Century Marks

Century Marks

National story

The negativity in this year’s election is the consequence of Americans not having a truthful story about their common history, says Serene Jones, president of Union Theological Seminary in New York. The story we tell about ourselves as Americans is relentlessly positive, avoiding the truth about our failures—including the near-genocide of America’s original residents and the brutality of chattel slavery. We live the lie that we are good and those who oppose us are bad. This bifurcation manifests itself in the contentiousness of an election in which neither side can admit any bad about themselves or good about their opponents (Time, September 7).

Location matters

In a survey conducted by Charity Navigator, five metro areas were judged to have the best climate for charities: Houston, St. Louis, Tampa/St. Petersburg, Dallas, and San Diego (a tie). Their research shows that performance on financial, accountability, and transparency matters is influenced by the metropolitan context. CEO compensation, which has a bearing on the operating expenses of a charitable orga­nization, is much lower in a city like Orlando than it is in Washington, D.C. (charitynavigator.org, September 6).

Trash and treasures

Before officials at Old North Church in Boston turn an adjacent courtyard into an outdoor classroom, the site must be probed for historical artifacts.
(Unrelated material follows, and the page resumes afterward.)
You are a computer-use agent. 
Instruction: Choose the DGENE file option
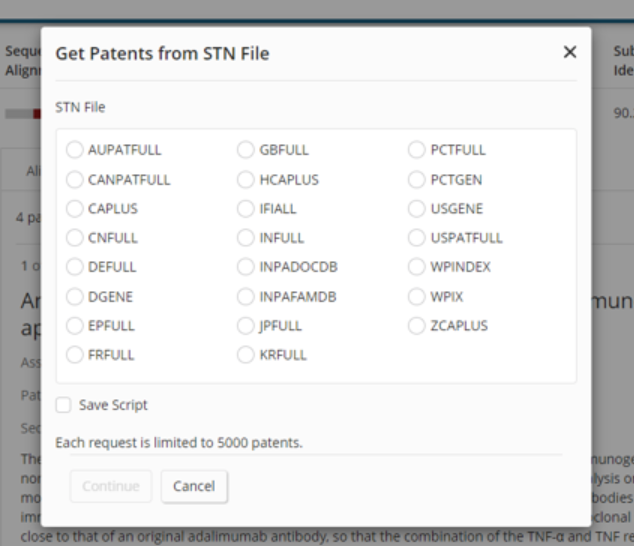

Archaeologists have uncovered a 19th-century privy and cistern, along with broken dinner plates, bottles, marbles, dolls, and dice. Their findings will help them tell the story of the people who lived in the area when the industrial economy was emerging and Irish immigrants were moving in (Boston Globe, September 12).

No comment

Allen Joyner, an Ala­bama pastor who serves as a high school football announcer, reportedly told the crowd, “If you don’t want to stand for the national anthem, you can line up over there by the fence and let our military personnel take a few shots at you since they’re taking shots for you.” School officials denounced the remarks. (Huffington Post, September 12).

Looking for warmth

What do young people look for in church? In research done in 250 congregations among people ages 15–29, respondents repeatedly said they were looking for congregations that were “welcoming, accepting, belonging, authentic, hospitable, and caring.” The researchers began to call this set of concerns the “warmth cluster.” Worship bands and ministry programs are not a priority, nor is busyness. Even “niceness” doesn’t work with young people. What they apparently seek at church is a sense of family, which calls for intergenerational relationships (Washington Post, September 6).